Cowslips are chubby little plants, a thick juicy stem rising two or three inches from a rosette of flowers. I’d post a photo but don’t want to break copyright. Google cowslip and you will find a zillion photos. The top is a tassle of pale yellow bells with golden interiors.
And yes, Adam, cowslip pudding is one of my earliest memories. A grandmother had me by the hand, we’d been for the mandatory English walk. We were coming back through the village and it was announced (by her, a friend?) that we were invited for cowslip pudding. Was this so memorable and exciting because of the cowslips? or because any sweet dish (and pudding meant a steamed pudding in England not a cornstarch pudding)? Any sweet dish in those days was a huge treat, rationing from World War II still in place. I don’t know. And I have no memory of the pudding. Just of the village street and a cottage with three steps going up to the front door.

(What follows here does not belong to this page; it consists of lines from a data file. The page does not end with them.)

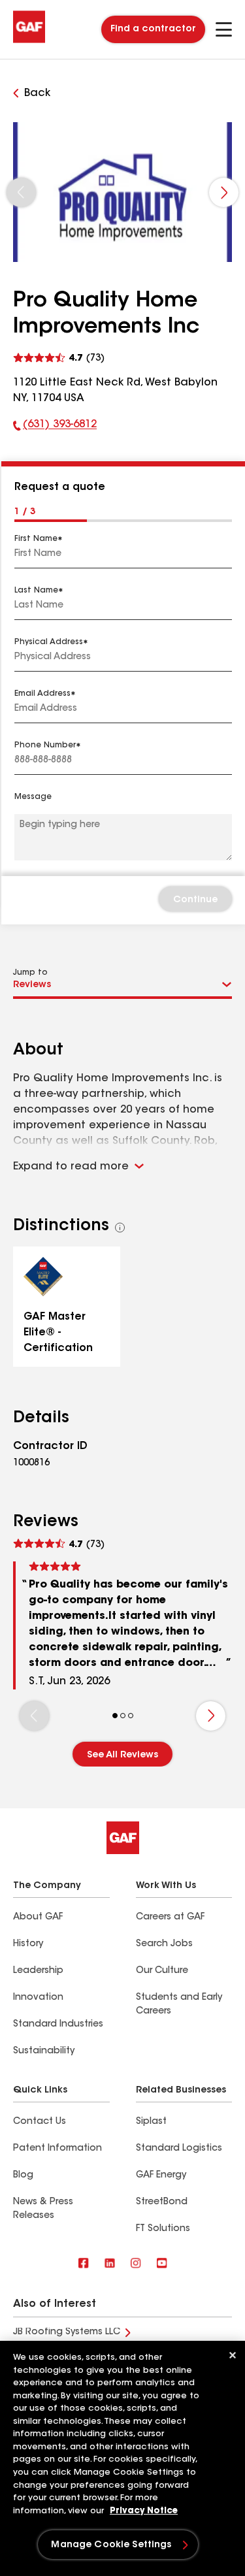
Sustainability (43, 2051)
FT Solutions (163, 2229)
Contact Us (39, 2122)
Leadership (38, 1971)
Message (33, 797)
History (28, 1944)
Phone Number (45, 745)
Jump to (30, 973)
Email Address (42, 694)
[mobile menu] (224, 29)
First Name (35, 539)
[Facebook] (83, 2264)
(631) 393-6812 (55, 427)
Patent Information (57, 2148)
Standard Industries (58, 2024)
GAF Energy (161, 2175)
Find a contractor (153, 29)
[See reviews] (59, 356)
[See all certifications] (120, 1227)
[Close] (232, 2355)
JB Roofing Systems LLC (66, 2332)
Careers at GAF (170, 1917)
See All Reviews (122, 1755)
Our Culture (162, 1971)
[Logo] (29, 40)
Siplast (151, 2122)
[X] (110, 2264)
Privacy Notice (144, 2511)
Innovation (38, 1997)
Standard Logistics (179, 2148)
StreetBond (162, 2202)
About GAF (38, 1917)
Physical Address (48, 642)
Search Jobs (164, 1944)
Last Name (36, 591)
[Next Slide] (223, 192)
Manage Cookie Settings (111, 2545)
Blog (23, 2175)
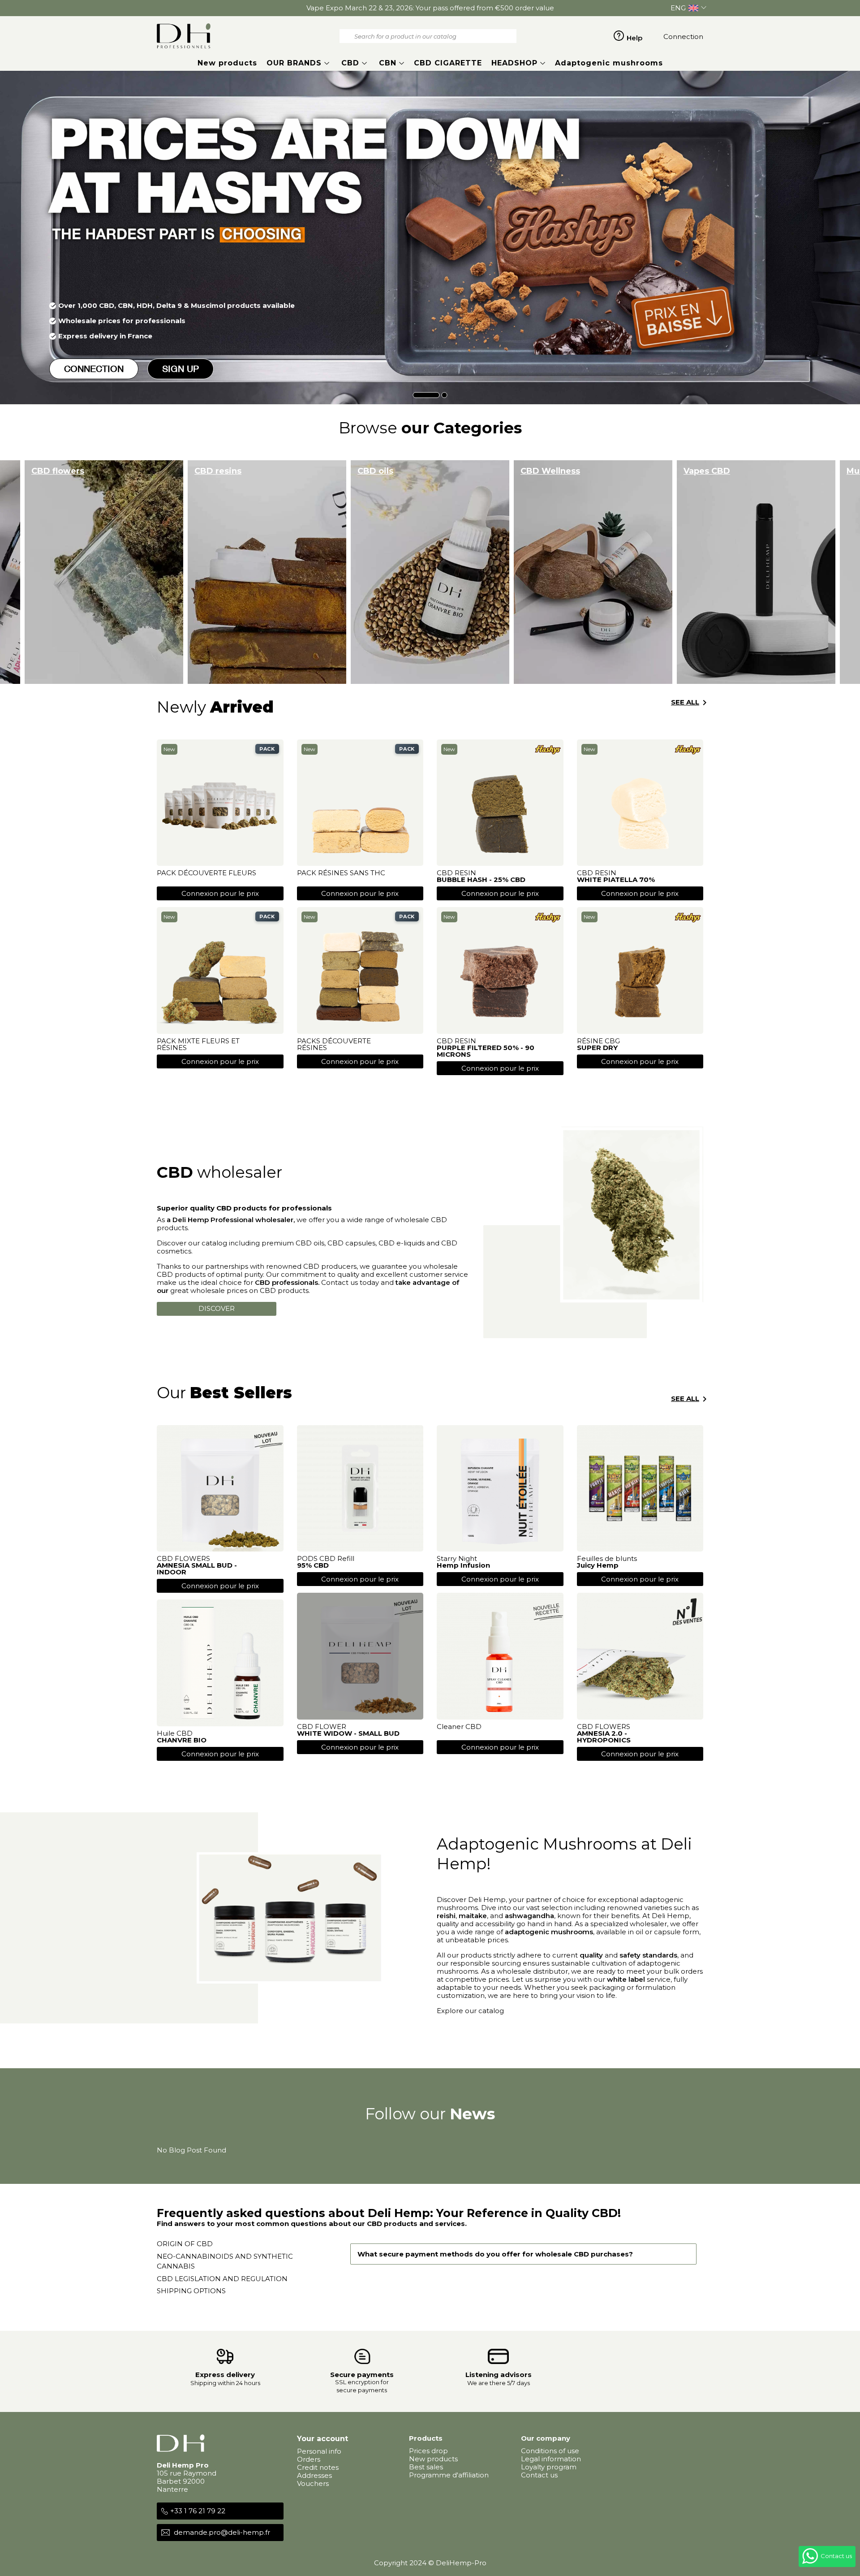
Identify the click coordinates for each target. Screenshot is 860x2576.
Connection (94, 368)
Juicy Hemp (598, 1565)
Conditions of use (550, 2450)
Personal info (319, 2451)
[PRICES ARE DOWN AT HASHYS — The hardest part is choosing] (430, 237)
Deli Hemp (487, 1899)
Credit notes (318, 2467)
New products (433, 2459)
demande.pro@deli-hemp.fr (222, 2532)
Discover (216, 1308)
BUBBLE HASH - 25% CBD (481, 879)
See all (690, 702)
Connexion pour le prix (220, 893)
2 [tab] (444, 395)
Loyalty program (548, 2467)
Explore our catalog (470, 2010)
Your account (322, 2438)
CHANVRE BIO (181, 1740)
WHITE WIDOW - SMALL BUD (348, 1733)
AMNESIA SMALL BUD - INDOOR (197, 1568)
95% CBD (313, 1565)
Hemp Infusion (463, 1565)
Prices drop (428, 2450)
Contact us (539, 2475)
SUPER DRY (597, 1047)
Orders (308, 2459)
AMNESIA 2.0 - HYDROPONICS (604, 1736)
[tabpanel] (430, 238)
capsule (667, 1932)
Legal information (551, 2459)
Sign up (180, 368)
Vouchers (313, 2483)
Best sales (426, 2467)
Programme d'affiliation (449, 2475)
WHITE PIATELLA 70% (616, 879)
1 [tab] (426, 395)
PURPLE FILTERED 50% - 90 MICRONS (485, 1051)
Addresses (314, 2475)
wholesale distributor (532, 1971)
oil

And then, later, lying on the slope that the family believed was a vineyard in Roman times before the climate got worse, sucking on the sweet nectar, watching the baby rabbits in the soft green of spring. And gathering enough to make cowslip balls, slipping a string between those flower heads.

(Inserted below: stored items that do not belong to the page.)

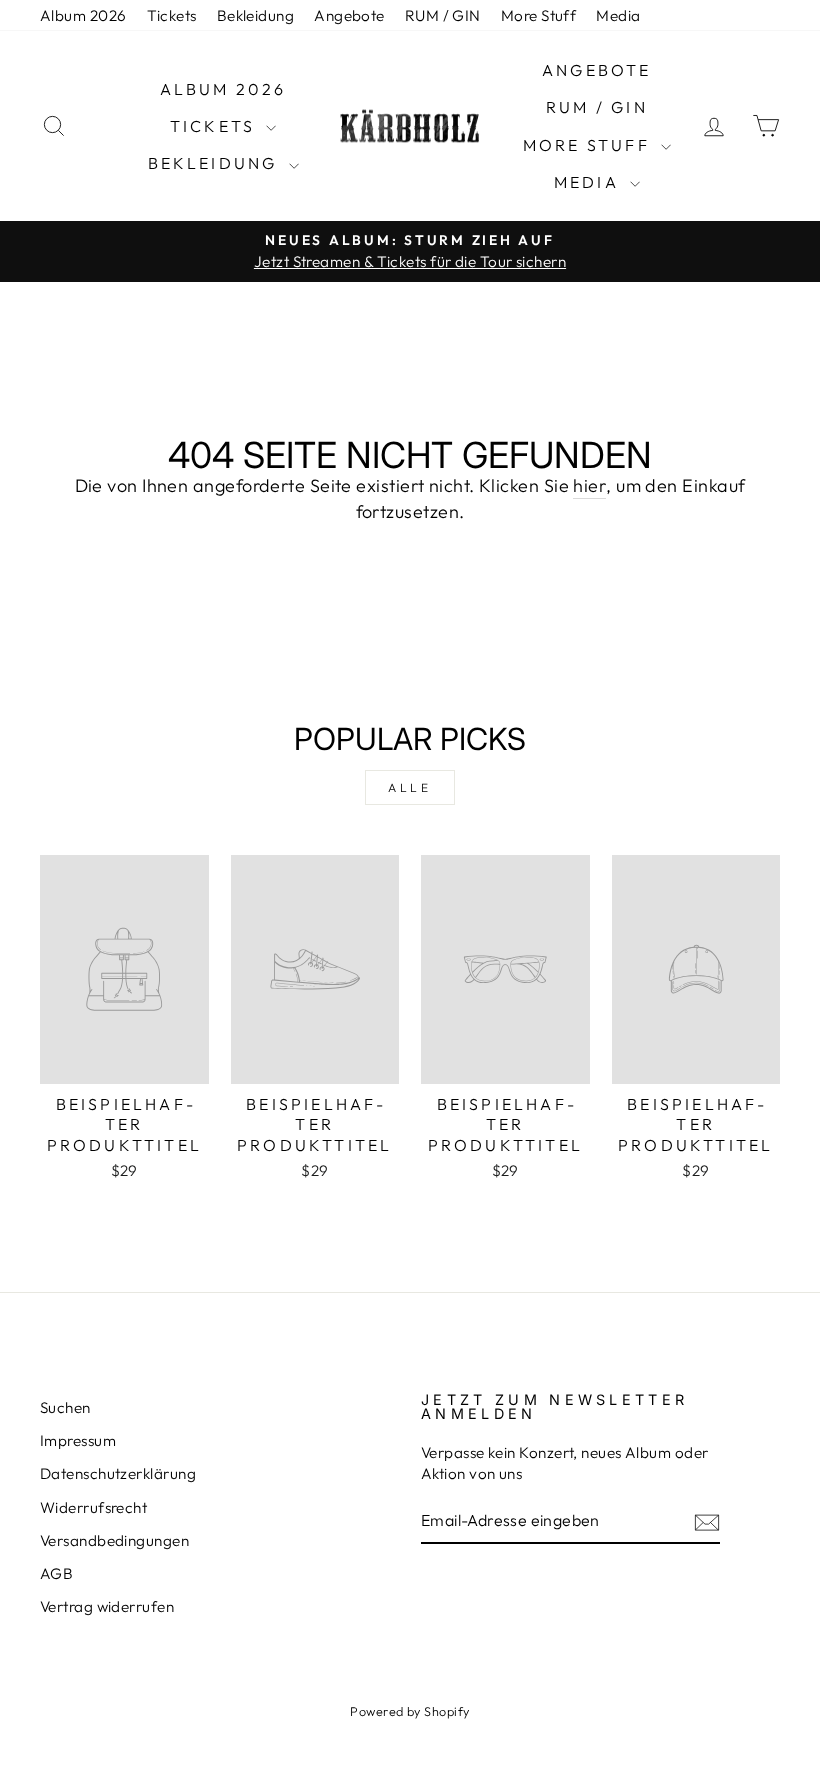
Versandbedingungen (114, 1540)
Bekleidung (256, 15)
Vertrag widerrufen (107, 1606)
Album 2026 (83, 15)
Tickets (172, 15)
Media (618, 15)
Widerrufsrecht (93, 1507)
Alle (409, 787)
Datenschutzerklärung (118, 1473)
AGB (56, 1573)
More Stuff (539, 15)
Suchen (65, 1407)
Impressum (78, 1440)
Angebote (349, 15)
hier (589, 485)
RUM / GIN (443, 15)
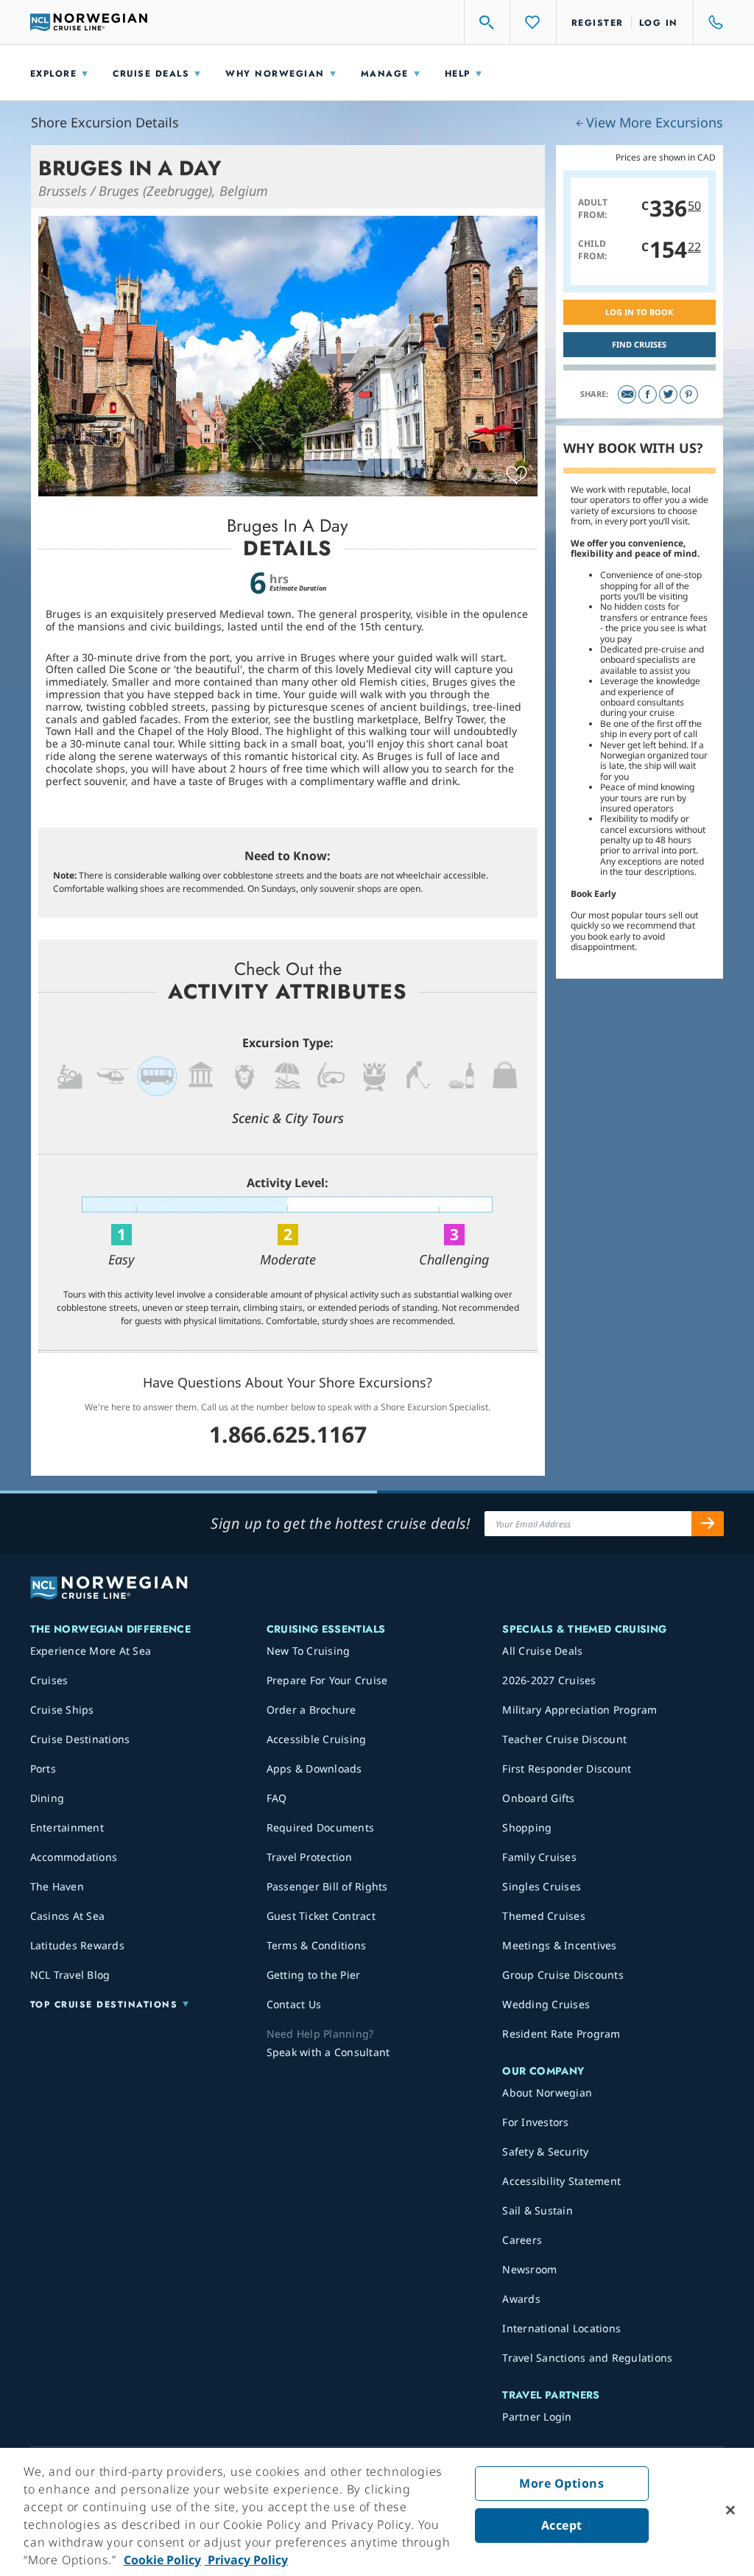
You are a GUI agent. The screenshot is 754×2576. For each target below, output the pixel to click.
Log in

- It’s So-o-o Boring, Swine Flu. Or is it?
- The Women’s Institute
Sounds lovely Rachel. Ideal even.
I have been at a loss to explain the use of cowslips in pudding and wine. A typical recipe is: 1 peck chopped flowers (16 imperial pints volume), 1/2 lb Naples biscuits, 3 pints of cream, 16 eggs. Even scaled down this is a lot of flowers. And they are not large or flowers either. If it was for the yellow colour, there are better choices.
However, in wine it is said that “The blossoms of the Cowslip are sometimes used to give a muscadel flavour to home-made wine,—therefore termed Cowslip Wine; but their long-lost virtue of curing paralytic disorders rendered them still more valuable to our ancestors. On this account the plant was called Palsywort, or, contractedly, Passwort, and had the cheering name of Herba paralyseos, in the Latin herbals of the medical botanists.”
In fact the flowers were thought to be narcotic; “The flowers are certainly indued with a gently narcotic and sedative property, and we are informed on credible authority that they will frequently, in delicate habits, relieve pain and induce sleep when other narcotics would only irritate and distress the patient.”
Eh, you were not a particularly energetic child were you? In my family (back in Croatia) a bit of milk boiled with poppy heads was given to children to make them quiet or go to sleep.